Find $f:\mathbb{R} \rightarrow \mathbb{R}$ satisfying these two conditions:
\begin{align}
&(i) \ x\neq y \Rightarrow f(x) \neq f(y). \\
&(ii) \ f(x+f(f(-y)))=f(x)+f(f(y)).
\end{align}
From (i), we get that function $f$ is an injective function.
My attempt:
\begin{align}
&\text{let } P(x, y): f(x+f(f(-y)))=f(x)+f(f(y)) \\
\ \\
&\text{let } f(0)=t. \\
\ \\
&P(x, 0): f(x+f(f(0)))=f(x)+f(f(0)). \\
& \Rightarrow f(x+f(t))=f(x)+f(t). \\
&x=0; \ f(f(t))=t+f(t). \\
&x=t; \ f(t+f(t))=2f(t). \\
&\Rightarrow f(f(f(t)))=2f(t) \\
\ \\
&P(0, y): f(f(f(-y)))=t+f(f(y)). \\
&y=t; \ f(f(f(-t)))=t+f(f(t)) \Rightarrow f(f(f(-t)))=2t+f(t). \\
&y=-t; \ f(f(f(t)))=t+f(f(-t)) \Rightarrow 2f(t)=t+f(f(-t)).
\end{align}
- Still, I didn't use the injective one.
- My expectation is $f(x)=-x$.
Best Answer
In the following, I will write $f^{k}=f\circ f\circ\dots\circ f$.
Any function of the form $f(x)=a-x$, for $a\in\mathbb R$ is a solution.
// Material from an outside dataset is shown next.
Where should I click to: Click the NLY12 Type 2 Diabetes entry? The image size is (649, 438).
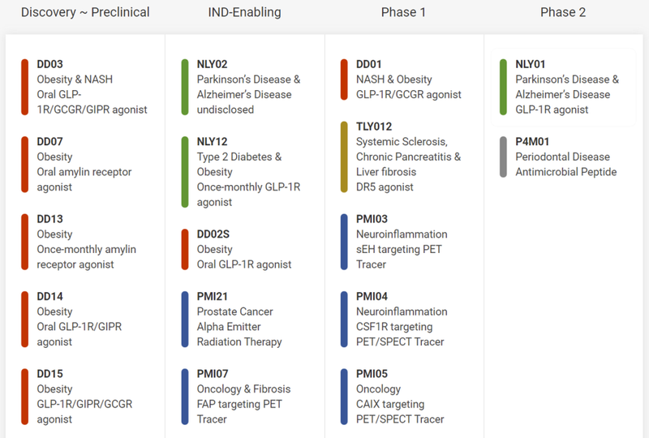[248, 172]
In particular, $f(0)=a$. It is obvious that such a function satisfies the equation, indeed $f_{a}^2(-y)=f_{a}(a+y)=a-(a+y)=-y$, hence $$f_{a}(x+f^2(-y))=f_{a}(x-y)=a-(x-y)=(a-x)+y=f_{a}(x)+f_{a}^2(y).$$
To prove that functions of this form are the only solutions, rewrite the condition $f(x+f^2(-y))=f(x)+f^{2}(y)$ as $f(x)=-f^{2}(y)+f(x+f^2(-y))$. For $x=0$ one obtains \begin{align} f^2(0)&=f\bigg(-f^{2}(y)+f^2\big(f(-y)\big)\bigg)=f\big(-f^2(y)\big)+f^2\big(-f(-y)\big). \end{align} Apply $f$ again, hence \begin{align} f^3(0)&=f(f^2(0))=f\bigg(f\big(-f^2(y)\big)+f^2\big(-f(-y)\big)\bigg)=\\ &=f^2\big(-f^2(y)\big)+f^2\big(f(-y)\big)=f^2\big(-f^2(y)\big)+f^3(-y). \end{align} If $y=0$, the equation states $f^2(-f^2(0))=0$.
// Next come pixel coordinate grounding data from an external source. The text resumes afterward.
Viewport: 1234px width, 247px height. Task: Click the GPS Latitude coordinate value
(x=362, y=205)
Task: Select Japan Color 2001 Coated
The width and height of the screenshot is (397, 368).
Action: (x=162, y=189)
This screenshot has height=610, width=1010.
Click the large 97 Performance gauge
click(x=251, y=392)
It follows that \begin{align} f(x)=f(x+0)=f\bigg(x+f^2\big(-f^2(0)\big)\bigg)=f(x)+f^2\big(f^2(0)\big). \end{align} Hence $f^2(f^2(0))=0=f^2(-f^2(0))$, by injectivity $f^2(0)=-f^2(0)$, namely $f^2(0)=0$.
It follows that \begin{align} f^4(-y)=f^2\big(0+f^2(-y)\big)=f\big(f(0)+f^2(y)\big)=f^2(0)+f^2(-y)=f^2(-y), \end{align} which implies by injectivity that $f^2(-y)=-y$.
Finally \begin{align} f(0)=f(y-y)=f\big(y+f^2(-y)\big)=f(y)+f^2(y)=f(y)+y, \end{align} that is $f(y)=f(0)-y$, which ends the proof.